Intuit is cutting about 3,000 jobs, or 17% of its global workforce, in a restructuring that puts artificial intelligence at the center of the company's next phase.
The move is one of the clearest signs yet that AI is no longer just a product feature for enterprise software companies, it is starting to reshape how they organize themselves. According to Reuters, CEO Sasan Goodarzi told employees the layoffs are intended to simplify Intuit's structure, reduce complexity, and sharpen the company's focus on its key bets, including AI.
For a company built around TurboTax, QuickBooks, Credit Karma, and Mailchimp, that is a meaningful shift. Intuit had about 18,200 employees worldwide as of July 2025, according to its latest annual filing, so a 17% reduction would affect a sizeable slice of the business. The memo seen by Reuters framed the changes as a strategic refocus rather than a blunt cost-cutting exercise.
Intuit has already been moving deeper into AI. In March, it laid out AI principles tied to partnerships with OpenAI and Anthropic, saying it wanted to build done-for-you experiences while keeping customer data inside its own systems and maintaining privacy and security safeguards. OpenAI has also said Intuit entered a multi-year strategic partnership that will bring Intuit experiences into ChatGPT and deepen its use of frontier models across products and internal workflows.
That context matters because this layoff is not happening in isolation. The company has been signaling for months that it wants AI to sit closer to the center of product development, customer experience, and internal engineering. If the old SaaS model was about selling software that helped people do the work, the new pitch is increasingly about software that does more of the work itself. Intuit is not alone in that calculation, but it is one of the larger consumer and small-business software names to make the pivot this visibly.
The company's latest financial results also show why investors may be willing to tolerate upheaval. Intuit reported $4.65 billion in revenue for its fiscal second quarter ended January 31, 2026, up 17% from a year earlier, while net income rose to $693 million from $471 million. That is a healthy base from which to rewire the company, and it helps explain why management is presenting the layoffs as a reallocation of effort rather than a sign of distress.
What it says about SaaS
Intuit's decision lands in a broader wave of workforce reductions tied to efficiency drives and AI spending. Reuters has tracked job cuts across large U.S. companies this year as executives try to streamline operations while investing heavily in automation, infrastructure, and new AI products. Meta's planned May 20 layoffs and Standard Chartered's recently announced AI-linked cuts show the same pressure spreading from Silicon Valley into finance and other large corporate functions.

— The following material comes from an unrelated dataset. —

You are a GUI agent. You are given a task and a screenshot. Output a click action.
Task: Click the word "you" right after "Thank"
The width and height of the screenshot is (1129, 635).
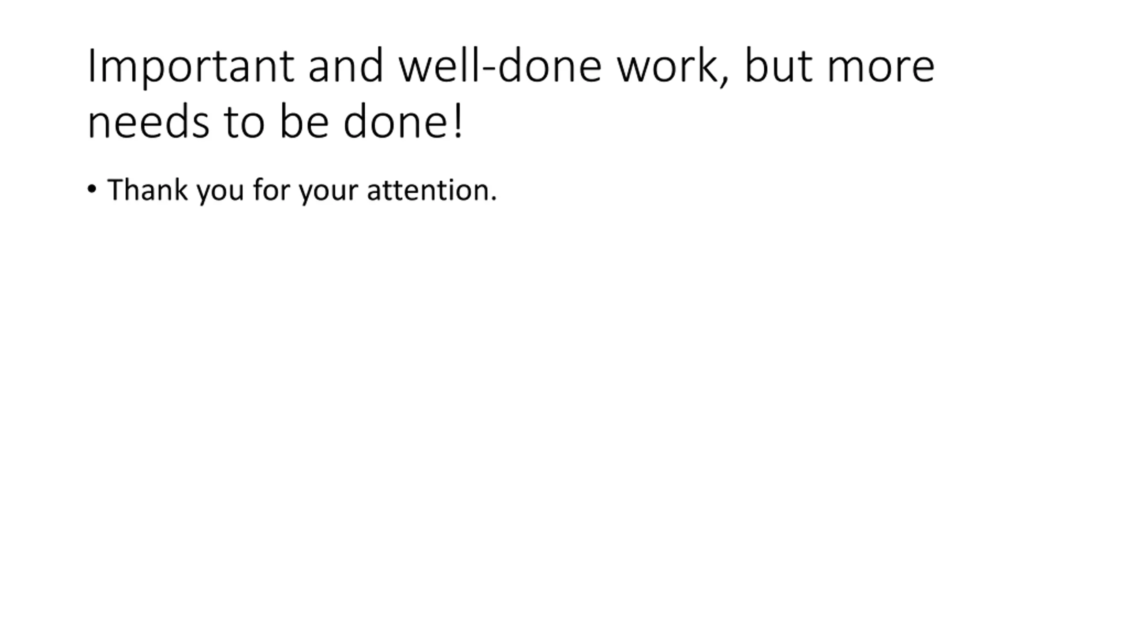click(220, 193)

The pattern is becoming hard to ignore. Large software and platform companies are trying to fund AI investment without waiting for a full new revenue cycle to arrive, and headcount is the fastest lever available. That creates a difficult signal for startups, because the competitive field is no longer just about feature velocity or pricing. Incumbents with distribution, cash flow, and existing customer relationships are increasingly using AI to compress product cycles and widen the gap.
For younger companies, the implication is uncomfortable but clear. Hiring plans built for a pre-AI market may now look too slow, too broad, or too expensive. The better question is not whether to add people, but where human judgment still matters more than automation. In finance software, that may mean trust, compliance, support, and domain expertise. In other categories, it may mean customer relationships, workflow design, or deployment speed.
Intuit's cut is also a reminder that AI adoption is not just about what companies sell, but how they operate. A firm can talk for years about intelligent automation, then eventually decide its own org chart should look more like the product it wants to build. That is what makes this announcement bigger than a layoff headline. It shows enterprise software leaders are starting to redesign themselves around AI, not simply sell it.
And that is the part the market should watch. The first wave of AI was about model launches and product demos. The next one is about which companies can reorganize fast enough to turn those tools into a durable business advantage.